= Stated exercise a =
From the records below, put the lines from the one containing "The image size is (600, 515)." up to and including the one containing "point(367,13)" into a JSON list of strings, one string per line, leaving out blank lines.

Kickboxing boxing competitons 2000-2013
We may have some new amateur fighters competing in 2022, stay tuned . . .

Over the years we had quite a few students compete in amateur kickboxing and boxing matches. It was before Iphones, so I don’t have a lot of photos.

Actually, having students compete in these amateur shows is how Master Zacharatos started refereeing and judging the professional fights. He’d practice officiating at the amateur shows (the smaller tournaments are called “smokers”), and I kept a record to show he was getting experience. If one of our students was competing, then Master Zacharatos would get another referee and judge for that fight, so there wouldn’t be a conflict of interest. Then after he had alot of practice documented, another referee he knew from his days as a fighter, recommended Master Zacharatos to the California State Athletic commission (CSAC), and that’s how he got in. He’s been referring and judging shows since 2000.
A funny story, they used to want you to wear a bow tie to referee the fights, so I remember going to a tux store asking, do you have any bow ties that can resist blood stains!

I did acquire some interesting observations when comparing Kickboxing/Boxing competitions with Karate competitions.

= Stated exercise b =
According to the text on kickboxing competitions, why did Master Zacharatos bring in another referee and judge for a fight in which one of the students was competing?

= Record excerpts =

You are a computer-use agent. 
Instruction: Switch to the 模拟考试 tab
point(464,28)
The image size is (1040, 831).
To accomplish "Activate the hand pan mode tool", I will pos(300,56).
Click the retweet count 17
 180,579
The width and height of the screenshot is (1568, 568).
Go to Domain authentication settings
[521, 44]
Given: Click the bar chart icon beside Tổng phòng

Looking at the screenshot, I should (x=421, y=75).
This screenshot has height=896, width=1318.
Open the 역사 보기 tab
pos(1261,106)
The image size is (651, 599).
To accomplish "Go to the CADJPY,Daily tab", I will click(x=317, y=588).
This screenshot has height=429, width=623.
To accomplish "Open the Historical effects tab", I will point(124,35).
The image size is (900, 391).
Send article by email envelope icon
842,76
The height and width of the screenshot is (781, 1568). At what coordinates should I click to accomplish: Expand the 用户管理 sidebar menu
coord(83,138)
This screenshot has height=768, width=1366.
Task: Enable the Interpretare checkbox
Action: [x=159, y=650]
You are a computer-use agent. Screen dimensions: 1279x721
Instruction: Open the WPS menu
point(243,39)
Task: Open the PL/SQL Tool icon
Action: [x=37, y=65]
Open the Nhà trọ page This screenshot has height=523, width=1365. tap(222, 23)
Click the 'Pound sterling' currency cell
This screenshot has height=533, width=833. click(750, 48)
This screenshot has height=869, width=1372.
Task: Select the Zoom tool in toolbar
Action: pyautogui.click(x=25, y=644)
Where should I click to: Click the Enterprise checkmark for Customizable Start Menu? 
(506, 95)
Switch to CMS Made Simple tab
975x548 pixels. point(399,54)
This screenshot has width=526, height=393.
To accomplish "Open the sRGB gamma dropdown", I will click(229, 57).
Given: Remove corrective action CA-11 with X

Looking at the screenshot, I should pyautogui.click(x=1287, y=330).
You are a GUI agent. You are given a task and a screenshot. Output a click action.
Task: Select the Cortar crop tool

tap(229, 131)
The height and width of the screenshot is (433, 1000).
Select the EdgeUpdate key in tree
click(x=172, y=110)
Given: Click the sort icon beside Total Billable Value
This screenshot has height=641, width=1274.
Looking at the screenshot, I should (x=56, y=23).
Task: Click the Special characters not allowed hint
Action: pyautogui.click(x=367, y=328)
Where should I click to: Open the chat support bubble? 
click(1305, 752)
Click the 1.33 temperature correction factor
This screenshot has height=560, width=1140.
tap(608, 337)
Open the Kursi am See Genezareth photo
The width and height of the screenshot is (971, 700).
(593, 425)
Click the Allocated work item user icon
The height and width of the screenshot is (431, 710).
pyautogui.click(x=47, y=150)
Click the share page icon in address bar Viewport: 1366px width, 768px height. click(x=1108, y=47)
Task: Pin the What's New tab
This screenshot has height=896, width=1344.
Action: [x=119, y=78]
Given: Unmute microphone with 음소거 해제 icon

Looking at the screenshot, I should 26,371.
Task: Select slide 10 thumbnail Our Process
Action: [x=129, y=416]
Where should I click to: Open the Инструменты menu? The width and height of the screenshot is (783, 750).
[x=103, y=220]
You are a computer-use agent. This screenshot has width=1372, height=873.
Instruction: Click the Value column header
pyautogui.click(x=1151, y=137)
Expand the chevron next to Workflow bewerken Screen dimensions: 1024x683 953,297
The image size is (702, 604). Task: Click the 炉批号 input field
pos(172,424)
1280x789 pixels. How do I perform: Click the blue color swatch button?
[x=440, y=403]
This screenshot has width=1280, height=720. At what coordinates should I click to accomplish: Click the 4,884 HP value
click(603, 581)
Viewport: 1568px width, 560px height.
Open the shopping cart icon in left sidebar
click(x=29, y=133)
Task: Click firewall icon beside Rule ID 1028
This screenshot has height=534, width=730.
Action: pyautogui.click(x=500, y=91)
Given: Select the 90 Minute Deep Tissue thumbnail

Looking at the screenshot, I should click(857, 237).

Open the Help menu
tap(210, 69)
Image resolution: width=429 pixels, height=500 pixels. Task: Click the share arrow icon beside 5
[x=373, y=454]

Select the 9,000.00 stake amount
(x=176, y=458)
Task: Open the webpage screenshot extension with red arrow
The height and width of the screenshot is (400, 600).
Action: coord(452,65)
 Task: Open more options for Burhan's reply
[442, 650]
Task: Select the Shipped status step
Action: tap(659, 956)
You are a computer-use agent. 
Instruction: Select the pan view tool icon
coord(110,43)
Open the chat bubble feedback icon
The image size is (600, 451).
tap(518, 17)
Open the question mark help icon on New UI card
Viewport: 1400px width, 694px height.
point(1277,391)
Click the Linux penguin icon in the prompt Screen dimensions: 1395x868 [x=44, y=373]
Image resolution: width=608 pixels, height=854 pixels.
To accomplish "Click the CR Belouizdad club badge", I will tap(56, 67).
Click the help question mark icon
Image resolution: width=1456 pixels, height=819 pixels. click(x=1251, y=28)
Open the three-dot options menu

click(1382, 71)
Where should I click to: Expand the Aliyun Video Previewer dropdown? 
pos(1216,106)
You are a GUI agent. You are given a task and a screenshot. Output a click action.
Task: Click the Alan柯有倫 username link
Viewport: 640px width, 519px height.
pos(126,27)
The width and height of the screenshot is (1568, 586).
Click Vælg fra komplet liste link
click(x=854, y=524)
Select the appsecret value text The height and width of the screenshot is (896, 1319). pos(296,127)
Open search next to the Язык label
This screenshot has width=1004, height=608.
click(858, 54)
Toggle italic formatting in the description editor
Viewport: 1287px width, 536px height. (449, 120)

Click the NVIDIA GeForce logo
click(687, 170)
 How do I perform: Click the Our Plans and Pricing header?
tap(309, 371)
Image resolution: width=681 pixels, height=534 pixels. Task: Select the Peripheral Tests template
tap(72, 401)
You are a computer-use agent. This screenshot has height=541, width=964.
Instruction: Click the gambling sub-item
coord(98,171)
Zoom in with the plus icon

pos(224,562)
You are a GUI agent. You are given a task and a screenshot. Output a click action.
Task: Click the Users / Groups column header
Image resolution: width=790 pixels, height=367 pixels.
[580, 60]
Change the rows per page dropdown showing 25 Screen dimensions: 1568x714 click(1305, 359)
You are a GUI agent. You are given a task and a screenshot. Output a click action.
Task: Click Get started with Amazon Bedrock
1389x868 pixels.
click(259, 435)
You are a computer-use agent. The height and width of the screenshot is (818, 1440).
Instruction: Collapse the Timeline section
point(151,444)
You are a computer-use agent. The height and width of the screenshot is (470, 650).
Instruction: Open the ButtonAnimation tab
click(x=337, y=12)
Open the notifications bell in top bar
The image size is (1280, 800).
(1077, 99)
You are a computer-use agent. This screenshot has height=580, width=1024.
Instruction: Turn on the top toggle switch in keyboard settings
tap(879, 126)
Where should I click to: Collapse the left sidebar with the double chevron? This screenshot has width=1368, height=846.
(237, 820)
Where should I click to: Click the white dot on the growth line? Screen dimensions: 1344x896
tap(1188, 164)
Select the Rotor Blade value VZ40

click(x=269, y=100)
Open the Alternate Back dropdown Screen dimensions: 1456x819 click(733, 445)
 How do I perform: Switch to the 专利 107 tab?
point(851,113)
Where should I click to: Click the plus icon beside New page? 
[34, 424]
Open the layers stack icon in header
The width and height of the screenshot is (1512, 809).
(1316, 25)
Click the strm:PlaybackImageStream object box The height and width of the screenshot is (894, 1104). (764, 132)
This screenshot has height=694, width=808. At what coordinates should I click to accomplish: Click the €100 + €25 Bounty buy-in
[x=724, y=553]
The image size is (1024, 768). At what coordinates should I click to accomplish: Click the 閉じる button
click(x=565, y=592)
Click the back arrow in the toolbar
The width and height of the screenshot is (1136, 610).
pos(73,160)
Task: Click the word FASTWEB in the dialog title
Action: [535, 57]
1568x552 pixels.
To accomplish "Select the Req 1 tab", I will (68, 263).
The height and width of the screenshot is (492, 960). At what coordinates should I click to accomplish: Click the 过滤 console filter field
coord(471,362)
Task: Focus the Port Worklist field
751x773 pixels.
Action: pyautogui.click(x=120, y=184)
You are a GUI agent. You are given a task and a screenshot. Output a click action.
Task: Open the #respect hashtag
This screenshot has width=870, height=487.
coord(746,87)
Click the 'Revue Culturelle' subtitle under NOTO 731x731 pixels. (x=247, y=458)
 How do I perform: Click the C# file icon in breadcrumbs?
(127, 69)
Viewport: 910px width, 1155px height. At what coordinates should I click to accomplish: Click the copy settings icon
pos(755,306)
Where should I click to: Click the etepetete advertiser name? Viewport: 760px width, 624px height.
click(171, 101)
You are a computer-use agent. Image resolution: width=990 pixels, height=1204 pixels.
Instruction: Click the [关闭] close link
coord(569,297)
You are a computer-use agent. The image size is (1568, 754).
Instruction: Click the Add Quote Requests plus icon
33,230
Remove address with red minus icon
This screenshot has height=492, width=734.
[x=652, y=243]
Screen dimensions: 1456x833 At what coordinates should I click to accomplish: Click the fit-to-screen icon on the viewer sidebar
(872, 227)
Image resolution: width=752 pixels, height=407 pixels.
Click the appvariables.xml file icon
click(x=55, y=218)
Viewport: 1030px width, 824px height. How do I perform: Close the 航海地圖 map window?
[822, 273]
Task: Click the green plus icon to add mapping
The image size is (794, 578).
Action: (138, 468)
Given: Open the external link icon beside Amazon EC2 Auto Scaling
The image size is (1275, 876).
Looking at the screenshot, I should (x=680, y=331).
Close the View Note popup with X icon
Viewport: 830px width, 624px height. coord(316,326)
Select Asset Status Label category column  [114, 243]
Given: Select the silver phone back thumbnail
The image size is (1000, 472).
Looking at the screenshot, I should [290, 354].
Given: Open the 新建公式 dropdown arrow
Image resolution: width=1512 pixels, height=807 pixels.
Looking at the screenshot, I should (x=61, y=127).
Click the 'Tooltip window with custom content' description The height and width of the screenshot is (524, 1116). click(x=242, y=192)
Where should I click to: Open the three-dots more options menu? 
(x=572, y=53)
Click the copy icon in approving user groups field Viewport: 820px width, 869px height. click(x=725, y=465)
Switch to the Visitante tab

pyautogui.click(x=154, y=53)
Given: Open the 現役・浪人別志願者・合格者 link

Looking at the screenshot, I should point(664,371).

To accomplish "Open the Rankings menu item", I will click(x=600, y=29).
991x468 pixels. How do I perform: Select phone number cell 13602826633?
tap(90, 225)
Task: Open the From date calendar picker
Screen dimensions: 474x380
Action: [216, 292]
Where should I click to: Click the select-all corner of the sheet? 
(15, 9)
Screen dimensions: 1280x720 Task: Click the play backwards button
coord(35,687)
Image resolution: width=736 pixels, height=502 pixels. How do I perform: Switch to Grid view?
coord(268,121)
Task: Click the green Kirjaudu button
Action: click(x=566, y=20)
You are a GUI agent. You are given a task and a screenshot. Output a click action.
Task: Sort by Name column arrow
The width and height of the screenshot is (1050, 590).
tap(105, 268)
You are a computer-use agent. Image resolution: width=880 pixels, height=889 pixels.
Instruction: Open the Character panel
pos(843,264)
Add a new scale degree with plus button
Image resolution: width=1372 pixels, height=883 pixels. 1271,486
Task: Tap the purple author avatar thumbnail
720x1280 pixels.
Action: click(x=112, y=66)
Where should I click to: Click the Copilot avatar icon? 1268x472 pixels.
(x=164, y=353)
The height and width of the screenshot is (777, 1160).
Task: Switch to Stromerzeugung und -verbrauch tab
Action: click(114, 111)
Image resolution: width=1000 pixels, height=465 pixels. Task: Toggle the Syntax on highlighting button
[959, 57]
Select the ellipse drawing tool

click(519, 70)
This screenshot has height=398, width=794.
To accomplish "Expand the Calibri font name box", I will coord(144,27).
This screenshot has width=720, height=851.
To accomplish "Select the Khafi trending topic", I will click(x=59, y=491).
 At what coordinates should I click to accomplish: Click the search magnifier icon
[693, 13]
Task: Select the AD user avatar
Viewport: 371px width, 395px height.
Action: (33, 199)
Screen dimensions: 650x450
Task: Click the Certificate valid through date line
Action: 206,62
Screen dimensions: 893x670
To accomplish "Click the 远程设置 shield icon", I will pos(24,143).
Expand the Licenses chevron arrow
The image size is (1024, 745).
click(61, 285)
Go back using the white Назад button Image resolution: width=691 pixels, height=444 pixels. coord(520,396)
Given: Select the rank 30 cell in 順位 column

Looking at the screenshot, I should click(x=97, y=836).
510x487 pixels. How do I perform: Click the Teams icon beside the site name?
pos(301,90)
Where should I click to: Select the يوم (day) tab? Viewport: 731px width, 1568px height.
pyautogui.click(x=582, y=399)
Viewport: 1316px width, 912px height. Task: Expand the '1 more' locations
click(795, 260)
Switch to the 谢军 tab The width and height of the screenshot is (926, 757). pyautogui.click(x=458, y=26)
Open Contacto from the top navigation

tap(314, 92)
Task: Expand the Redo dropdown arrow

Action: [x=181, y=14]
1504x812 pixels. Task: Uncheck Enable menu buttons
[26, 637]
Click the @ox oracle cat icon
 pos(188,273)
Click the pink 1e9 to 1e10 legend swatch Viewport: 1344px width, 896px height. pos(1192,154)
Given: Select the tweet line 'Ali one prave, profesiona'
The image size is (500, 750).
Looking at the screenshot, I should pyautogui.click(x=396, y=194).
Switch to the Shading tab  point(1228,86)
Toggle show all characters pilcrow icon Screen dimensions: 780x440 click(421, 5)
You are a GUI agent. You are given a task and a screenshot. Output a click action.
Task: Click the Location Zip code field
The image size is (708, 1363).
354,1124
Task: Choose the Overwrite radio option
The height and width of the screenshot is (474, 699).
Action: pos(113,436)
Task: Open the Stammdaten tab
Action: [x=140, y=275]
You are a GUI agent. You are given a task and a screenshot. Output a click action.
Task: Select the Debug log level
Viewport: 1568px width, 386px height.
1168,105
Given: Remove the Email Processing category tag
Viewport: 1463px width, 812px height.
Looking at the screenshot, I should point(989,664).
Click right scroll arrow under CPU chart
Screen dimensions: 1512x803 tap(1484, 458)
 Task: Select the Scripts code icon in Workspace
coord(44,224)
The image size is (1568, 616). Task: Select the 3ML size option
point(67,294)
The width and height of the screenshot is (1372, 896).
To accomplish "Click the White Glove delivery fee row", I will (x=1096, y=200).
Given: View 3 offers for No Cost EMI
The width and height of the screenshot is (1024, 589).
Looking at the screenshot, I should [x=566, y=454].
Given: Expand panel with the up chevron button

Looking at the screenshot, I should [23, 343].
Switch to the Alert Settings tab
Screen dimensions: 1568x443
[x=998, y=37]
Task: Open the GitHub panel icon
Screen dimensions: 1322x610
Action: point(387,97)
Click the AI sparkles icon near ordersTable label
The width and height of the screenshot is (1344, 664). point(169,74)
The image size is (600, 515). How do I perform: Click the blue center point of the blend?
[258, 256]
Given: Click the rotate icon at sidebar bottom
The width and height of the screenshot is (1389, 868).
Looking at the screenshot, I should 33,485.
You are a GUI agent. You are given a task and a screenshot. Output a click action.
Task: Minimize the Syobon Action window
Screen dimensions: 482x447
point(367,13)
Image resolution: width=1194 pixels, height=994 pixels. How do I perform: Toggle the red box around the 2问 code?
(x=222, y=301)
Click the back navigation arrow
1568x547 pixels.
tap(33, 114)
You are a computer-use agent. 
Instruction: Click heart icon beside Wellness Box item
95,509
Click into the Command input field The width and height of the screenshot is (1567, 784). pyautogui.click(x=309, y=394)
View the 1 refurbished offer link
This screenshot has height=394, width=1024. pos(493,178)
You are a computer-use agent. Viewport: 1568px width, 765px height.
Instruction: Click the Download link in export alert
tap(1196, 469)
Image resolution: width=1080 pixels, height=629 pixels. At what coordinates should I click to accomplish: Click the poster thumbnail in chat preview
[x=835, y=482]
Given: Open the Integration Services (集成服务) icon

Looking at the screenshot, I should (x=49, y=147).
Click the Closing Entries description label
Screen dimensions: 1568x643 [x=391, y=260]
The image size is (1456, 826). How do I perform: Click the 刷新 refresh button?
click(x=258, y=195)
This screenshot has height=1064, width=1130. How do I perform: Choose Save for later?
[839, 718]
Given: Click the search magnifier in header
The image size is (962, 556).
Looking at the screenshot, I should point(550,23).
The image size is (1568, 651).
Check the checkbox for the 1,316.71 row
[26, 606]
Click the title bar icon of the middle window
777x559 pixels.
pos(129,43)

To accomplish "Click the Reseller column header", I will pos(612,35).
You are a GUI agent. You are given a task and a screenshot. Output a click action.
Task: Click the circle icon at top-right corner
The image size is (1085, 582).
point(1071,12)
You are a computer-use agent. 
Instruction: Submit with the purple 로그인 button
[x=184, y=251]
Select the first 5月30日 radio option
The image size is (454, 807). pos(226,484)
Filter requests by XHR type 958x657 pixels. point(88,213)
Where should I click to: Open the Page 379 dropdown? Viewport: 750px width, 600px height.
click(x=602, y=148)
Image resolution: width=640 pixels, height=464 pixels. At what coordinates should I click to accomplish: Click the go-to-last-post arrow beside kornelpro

= Task answer a =
[
  "The image size is (600, 515). How do I perform: Click the blue center point of the blend?",
  "[258, 256]",
  "Given: Click the rotate icon at sidebar bottom",
  "The width and height of the screenshot is (1389, 868).",
  "Looking at the screenshot, I should 33,485.",
  "You are a GUI agent. You are given a task and a screenshot. Output a click action.",
  "Task: Minimize the Syobon Action window",
  "Screen dimensions: 482x447",
  "point(367,13)"
]

= Task answer b =
He brought in another referee and judge for those fights so there wouldn't be a conflict of interest.